But lets test the assumption of free and open discussion. Someone post this article at Free Republic and a.) see how long it lasts, or b.) see how long it is before Dan is called names for diverging from the approved group think.
Comment by Lawrence Talbot | January 10, 2007
Katzen,
You're wasting your time. Paleos have their template, and nothing you can say will change that.
Give them a few more posts and they will start babbling about neocons and Russell Kirk. For them, you are not a conservative unless you agree with them.
Comment by Mountain Man | January 10, 2007
All right, I surrender. A conservative is anyone who says he's a conservative. If he's for socialized medicine, scrapping our traditional rights, affirmative action, gay marriage, and multiculturalism, those are all legitimate conservative goals.
I suppose it was the English major in me that made me argue that words have actual meanings. I should have remembered Lewis Carroll when he wrote:
"'When I use a word,' Humpty Dumpty said, in a rather scornful tone,' it means just what I choose it to mean, neither more nor less.'
'The question is,' said Alice, 'whether you can make words mean so many different things.'
'The question is,' said Humpty Dumpty, 'which is to be master - that's all.' "
Carroll was right — a contradiction is perfectly fine if the powers that be say it's ok. I see how dogmatic I was: War is peace. Freedom is slavery. Ignorance is strength.
I've joined the team.
Comment by mtuggle | January 10, 2007
Mr. Talbot,
I have tried the New World Order spiritual exercises you have recommended, yet I fear I am still troubled by doubts… I tried bathing my brain in the gentle rays of Faux News, but unfortunately I'm allergic to jingoism so I broke out in hives.
And so I still have doubts. For one thing, I'm trying to figure out how anyone can hop up and down with self-righteous glee over the death of the Demon Saddam when the U.S. in fact gave him a boost up and provided him with financial aid and military hardware — including bioweapons technology– while he was perpetrating his dire villainy.
I am perplexed.
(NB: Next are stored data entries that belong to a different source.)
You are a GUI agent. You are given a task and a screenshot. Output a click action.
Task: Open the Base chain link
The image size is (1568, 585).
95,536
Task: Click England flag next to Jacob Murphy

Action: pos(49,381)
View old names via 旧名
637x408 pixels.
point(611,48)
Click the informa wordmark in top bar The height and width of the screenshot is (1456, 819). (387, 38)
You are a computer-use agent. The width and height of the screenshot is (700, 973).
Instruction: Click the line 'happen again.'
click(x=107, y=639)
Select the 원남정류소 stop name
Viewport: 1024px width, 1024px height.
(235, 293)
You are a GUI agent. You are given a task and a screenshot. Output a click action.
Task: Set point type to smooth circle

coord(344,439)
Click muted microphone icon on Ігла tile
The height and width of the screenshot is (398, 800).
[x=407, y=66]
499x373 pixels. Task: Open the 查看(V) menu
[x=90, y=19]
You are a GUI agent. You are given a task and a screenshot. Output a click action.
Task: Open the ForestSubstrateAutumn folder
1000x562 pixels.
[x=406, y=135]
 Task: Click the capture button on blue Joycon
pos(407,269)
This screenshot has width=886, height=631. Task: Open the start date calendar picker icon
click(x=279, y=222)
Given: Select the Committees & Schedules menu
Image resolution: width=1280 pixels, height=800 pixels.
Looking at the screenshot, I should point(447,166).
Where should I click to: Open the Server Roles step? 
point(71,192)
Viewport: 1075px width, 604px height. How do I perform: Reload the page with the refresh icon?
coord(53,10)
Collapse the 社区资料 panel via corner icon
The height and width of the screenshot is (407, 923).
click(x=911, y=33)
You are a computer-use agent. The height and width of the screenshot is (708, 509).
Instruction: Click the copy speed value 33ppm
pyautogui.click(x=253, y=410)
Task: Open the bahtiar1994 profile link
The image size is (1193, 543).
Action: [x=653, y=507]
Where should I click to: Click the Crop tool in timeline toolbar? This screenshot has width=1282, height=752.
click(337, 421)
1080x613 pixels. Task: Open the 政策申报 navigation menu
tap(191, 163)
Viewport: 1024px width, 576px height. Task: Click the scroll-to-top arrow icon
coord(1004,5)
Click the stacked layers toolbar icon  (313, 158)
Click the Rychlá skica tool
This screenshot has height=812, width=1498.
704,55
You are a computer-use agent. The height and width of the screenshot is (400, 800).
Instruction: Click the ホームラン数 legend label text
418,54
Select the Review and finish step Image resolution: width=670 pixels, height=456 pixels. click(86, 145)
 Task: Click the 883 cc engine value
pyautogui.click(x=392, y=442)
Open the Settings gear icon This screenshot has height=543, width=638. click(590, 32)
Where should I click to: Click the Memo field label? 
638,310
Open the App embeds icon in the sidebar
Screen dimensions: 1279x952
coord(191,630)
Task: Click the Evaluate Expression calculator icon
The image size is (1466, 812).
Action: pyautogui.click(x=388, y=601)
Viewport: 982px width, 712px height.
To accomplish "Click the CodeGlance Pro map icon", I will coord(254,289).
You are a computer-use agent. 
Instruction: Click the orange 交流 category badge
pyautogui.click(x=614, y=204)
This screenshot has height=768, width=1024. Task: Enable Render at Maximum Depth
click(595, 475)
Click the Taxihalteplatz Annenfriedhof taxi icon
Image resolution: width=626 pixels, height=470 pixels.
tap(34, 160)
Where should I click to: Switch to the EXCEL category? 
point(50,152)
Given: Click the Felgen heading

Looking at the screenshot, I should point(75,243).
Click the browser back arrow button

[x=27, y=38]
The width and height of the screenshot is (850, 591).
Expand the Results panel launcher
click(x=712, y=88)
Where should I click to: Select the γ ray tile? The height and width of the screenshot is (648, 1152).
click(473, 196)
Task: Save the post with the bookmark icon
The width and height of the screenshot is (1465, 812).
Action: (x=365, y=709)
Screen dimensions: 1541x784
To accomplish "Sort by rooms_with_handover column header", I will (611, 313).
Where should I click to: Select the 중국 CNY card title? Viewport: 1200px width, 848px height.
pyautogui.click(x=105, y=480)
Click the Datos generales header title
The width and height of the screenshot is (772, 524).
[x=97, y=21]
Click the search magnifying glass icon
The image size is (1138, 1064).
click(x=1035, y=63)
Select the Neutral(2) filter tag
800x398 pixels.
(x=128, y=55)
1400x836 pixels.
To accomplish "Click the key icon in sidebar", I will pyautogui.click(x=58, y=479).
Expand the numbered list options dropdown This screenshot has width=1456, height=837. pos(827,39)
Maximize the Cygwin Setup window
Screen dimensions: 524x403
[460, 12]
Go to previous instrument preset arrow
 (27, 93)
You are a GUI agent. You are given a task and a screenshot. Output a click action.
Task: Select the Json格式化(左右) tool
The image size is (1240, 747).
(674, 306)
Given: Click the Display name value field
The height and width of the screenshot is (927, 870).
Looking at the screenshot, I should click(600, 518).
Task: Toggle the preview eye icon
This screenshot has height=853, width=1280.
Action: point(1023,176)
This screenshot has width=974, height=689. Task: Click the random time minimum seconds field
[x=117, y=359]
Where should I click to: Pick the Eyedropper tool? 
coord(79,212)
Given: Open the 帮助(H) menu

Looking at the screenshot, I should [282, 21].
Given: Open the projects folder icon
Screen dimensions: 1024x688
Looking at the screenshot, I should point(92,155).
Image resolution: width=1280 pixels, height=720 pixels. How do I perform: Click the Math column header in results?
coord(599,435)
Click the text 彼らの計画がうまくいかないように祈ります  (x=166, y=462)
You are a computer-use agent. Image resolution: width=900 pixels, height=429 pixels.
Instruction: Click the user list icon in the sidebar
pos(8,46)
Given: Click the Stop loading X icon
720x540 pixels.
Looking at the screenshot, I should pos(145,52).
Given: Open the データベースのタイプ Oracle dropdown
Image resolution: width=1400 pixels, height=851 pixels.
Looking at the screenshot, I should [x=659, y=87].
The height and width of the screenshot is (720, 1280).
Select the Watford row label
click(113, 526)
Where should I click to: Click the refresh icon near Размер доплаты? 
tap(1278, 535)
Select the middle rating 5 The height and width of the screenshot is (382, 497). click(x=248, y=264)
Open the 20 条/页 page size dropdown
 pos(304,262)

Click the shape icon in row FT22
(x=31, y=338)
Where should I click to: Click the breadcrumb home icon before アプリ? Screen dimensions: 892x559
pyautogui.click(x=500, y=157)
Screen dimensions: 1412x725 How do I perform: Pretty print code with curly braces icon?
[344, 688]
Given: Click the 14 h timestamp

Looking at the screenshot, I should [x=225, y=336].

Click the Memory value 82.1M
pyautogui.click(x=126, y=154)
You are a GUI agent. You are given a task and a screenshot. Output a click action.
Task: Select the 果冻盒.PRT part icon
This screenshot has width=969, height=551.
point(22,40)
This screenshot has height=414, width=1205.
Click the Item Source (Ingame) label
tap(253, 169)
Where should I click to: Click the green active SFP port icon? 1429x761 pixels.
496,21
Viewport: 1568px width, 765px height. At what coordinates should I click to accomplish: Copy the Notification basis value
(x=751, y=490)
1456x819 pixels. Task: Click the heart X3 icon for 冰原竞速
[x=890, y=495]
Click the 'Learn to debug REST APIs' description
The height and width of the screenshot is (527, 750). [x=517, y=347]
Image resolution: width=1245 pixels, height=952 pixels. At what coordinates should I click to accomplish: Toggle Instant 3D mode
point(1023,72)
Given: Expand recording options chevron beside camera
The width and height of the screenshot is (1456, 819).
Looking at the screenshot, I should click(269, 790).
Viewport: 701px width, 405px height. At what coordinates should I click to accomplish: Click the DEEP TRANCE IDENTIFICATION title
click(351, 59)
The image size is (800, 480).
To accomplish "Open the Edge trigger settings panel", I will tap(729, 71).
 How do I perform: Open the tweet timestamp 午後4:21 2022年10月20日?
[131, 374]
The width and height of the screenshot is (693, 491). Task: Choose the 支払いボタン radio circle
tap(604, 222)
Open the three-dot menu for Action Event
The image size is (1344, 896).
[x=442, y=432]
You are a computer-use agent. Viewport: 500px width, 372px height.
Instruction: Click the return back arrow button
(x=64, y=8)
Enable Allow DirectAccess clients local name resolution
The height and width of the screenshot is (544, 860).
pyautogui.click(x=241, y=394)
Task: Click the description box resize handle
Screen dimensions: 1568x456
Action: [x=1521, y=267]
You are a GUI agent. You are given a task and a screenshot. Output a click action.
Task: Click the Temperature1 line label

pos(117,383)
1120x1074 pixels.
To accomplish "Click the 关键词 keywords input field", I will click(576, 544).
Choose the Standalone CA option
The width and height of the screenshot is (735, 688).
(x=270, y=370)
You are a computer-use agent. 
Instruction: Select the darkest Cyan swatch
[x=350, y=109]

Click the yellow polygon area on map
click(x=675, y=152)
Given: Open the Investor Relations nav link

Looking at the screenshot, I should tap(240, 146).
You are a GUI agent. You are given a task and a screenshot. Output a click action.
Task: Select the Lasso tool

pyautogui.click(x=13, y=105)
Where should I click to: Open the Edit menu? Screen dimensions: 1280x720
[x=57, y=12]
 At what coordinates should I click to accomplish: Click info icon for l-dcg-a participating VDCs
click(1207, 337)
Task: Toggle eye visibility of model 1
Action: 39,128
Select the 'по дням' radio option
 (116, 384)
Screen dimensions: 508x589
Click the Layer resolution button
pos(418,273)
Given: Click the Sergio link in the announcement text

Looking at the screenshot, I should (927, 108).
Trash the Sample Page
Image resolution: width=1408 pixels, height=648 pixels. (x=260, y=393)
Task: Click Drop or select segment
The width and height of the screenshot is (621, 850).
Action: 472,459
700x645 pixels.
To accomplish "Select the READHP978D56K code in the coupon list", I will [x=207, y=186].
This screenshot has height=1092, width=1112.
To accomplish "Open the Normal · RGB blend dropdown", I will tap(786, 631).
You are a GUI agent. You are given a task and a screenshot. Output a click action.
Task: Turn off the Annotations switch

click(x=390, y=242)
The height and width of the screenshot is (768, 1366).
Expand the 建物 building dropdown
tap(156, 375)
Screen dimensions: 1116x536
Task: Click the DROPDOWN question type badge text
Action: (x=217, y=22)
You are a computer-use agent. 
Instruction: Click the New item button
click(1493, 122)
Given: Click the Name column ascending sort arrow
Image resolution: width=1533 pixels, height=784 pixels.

Perhaps it is, as Mountain Man says, that I am brainwashed into a template… perhaps that is why I cannot bring myself to agree wholeheartedly with the received Gospel of National Review.
Now, remember class– if you disagree with an expansionist foreign policy, you’re a coward and a ninny and you won’t be welcome at any Republican bigwig cocktail parties—but also remember that I’M the one who can’t bear to be disagreed with here.
When National Review pundits say, "We must invade Iraq to get Saddam’s WMD’s, smoking-gun, mushroom-cloud," I should say, "Amen."
When they say, "Woops, no WMD’s– but hey, it was really all about democracy, Islamofascism," I should say, "Hallelujah!"
When they say, "Woops, looks like ‘democracy’ means an Iranian-friendly Sh’ia government, Bush screwed it up the execution of an otherwise brilliant idea," I should say, "Yea, verily!"
I should but I can’t. Maybe I’m a skeptic, I dunno. Perhaps my distaste for "pre-emptive war" – that is, striking down another nation and overthrowing their government not because they’ve actually done anything but, well, just to be ‘on the safe side’—makes me an ignorant isolationist, just like George Washington, I dunno.
But I get confused by the National Review crowd. Over at the Corner—the NRO blog—Neocon leader and Republican pundit Michael Ledeen has denied any and all responsibility for the Iraq fiasco:
"I do not feel ‘remorseful,’ since I had and have no involvement with our Iraq policy. I opposed the military invasion of Iraq before it took place."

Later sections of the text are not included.